As they travel, they encounter various characters and situations that challenge their perceptions of love, independence, and responsibility, wrangling with the complexities of growing up. The movie ends with Liza and Brett having accomplished their goal, but still split apart as her mother berates her and takes her back to reality.

==Cast==
- Mikey Madison as Liza
- Sean H. Scully as Brett
- Kristin Minter as Mother
- Kwame Boateng as Paul
- John-Paul Lavoisier as Harold
- Valarie Rae Miller as Teresa
- Marina Michelson as Pearl Rubenstein
- Sonya Eddy
- Robert John Brewer as Motel Manager
- Madison Iseman as Nancy
- Sergio Macian as Father

==Release==
The film was released on August 18, 2017.

== Reception ==
The film has a 33% rating on Rotten Tomatoes based on 10 reviews.
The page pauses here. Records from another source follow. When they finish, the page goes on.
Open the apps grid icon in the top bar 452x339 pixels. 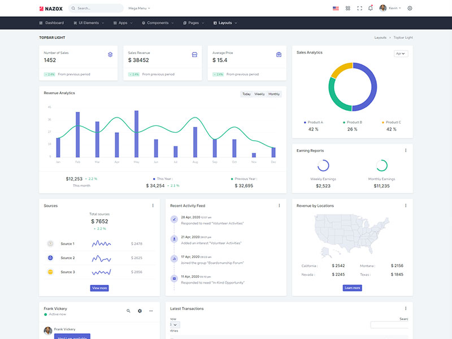(x=348, y=8)
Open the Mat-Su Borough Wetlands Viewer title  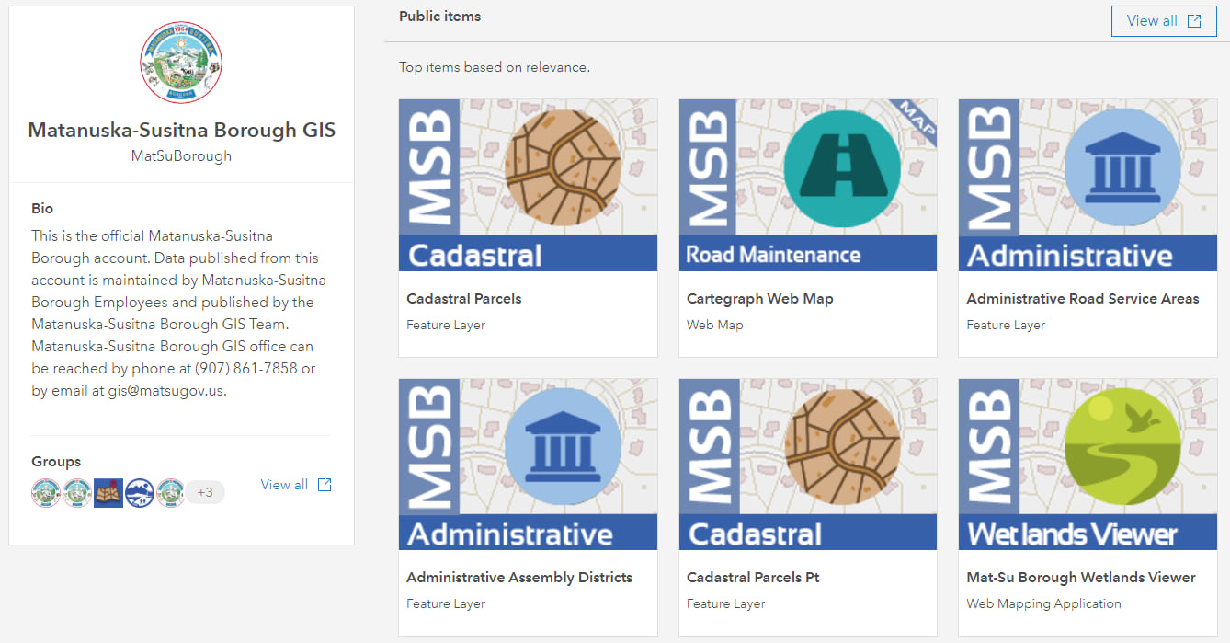(1081, 578)
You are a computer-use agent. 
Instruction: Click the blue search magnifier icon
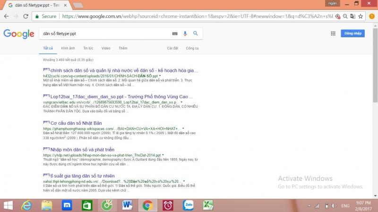(195, 34)
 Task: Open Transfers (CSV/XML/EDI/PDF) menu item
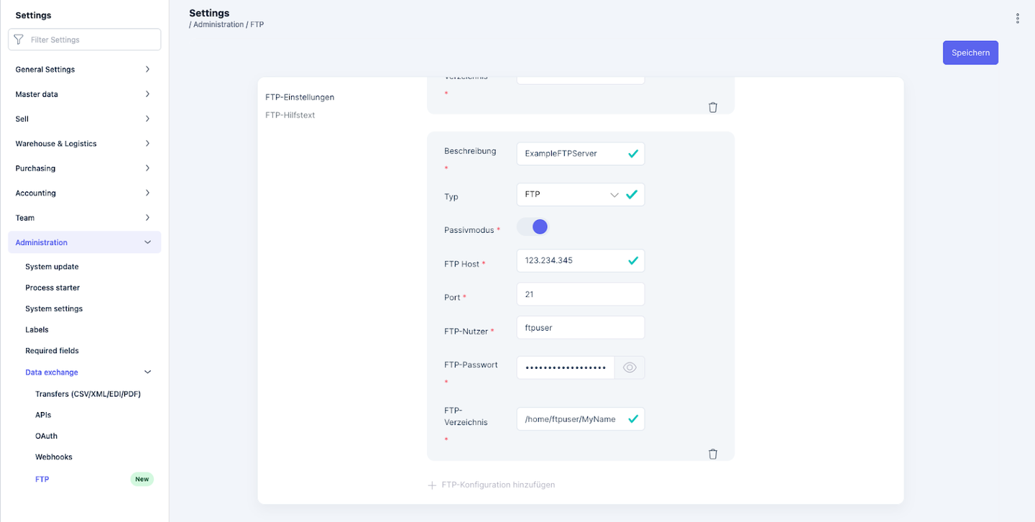pos(88,394)
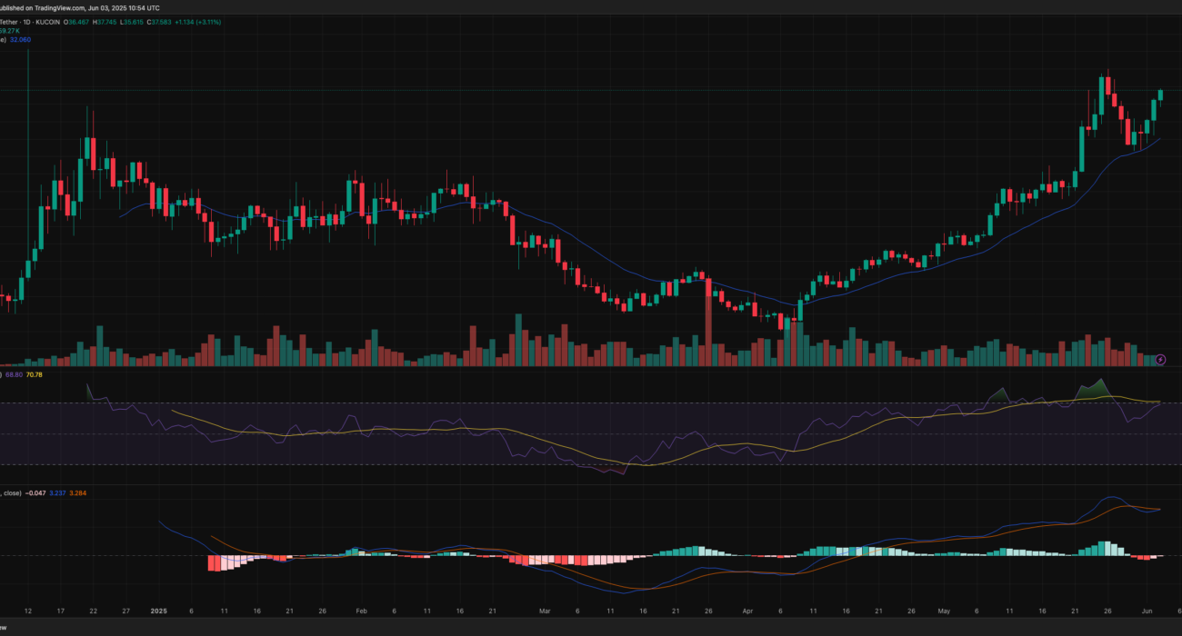This screenshot has width=1182, height=636.
Task: Click the 2025 label on time axis
Action: [x=158, y=612]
Alan Ng of Film Threat rated the film a 3 out of 5.

Sheri Linden of The Hollywood Reporter gave the film a negative review, calling it "a meandering journey, too tepid to stir up the feelings of yearning and rebellion that it aims to evoke."

Kimber Myers of the Los Angeles Times also gave the film a negative review and wrote, "With a résumé primarily populated by documentary films, two-time Oscar winner Sanders might be forgiven for issues with script and actors, but even the basics of filmmaking, such as editing and camerawork fall short."

Ben Kenigsberg of The New York Times also gave the film a negative review and wrote, "the question of whether the couple will consummate their relationship isn't a sufficient source of tension."

Positive reviews praised the intimate atmosphere and debut performance from star Mikey Madison. Barbara Shulgasser of Common Sense Media wrote "There's an overwhelming sweetness and tenderness here that will appeal as much to teens experiencing the usual growing pains as to adults for whom coming-of-age is a distant memory."

Serena Donadoni of The Village Voice wrote "Smitten with his characters, Sanders takes the elements of teen exploitation films and fashions a simple, placid return to innocence."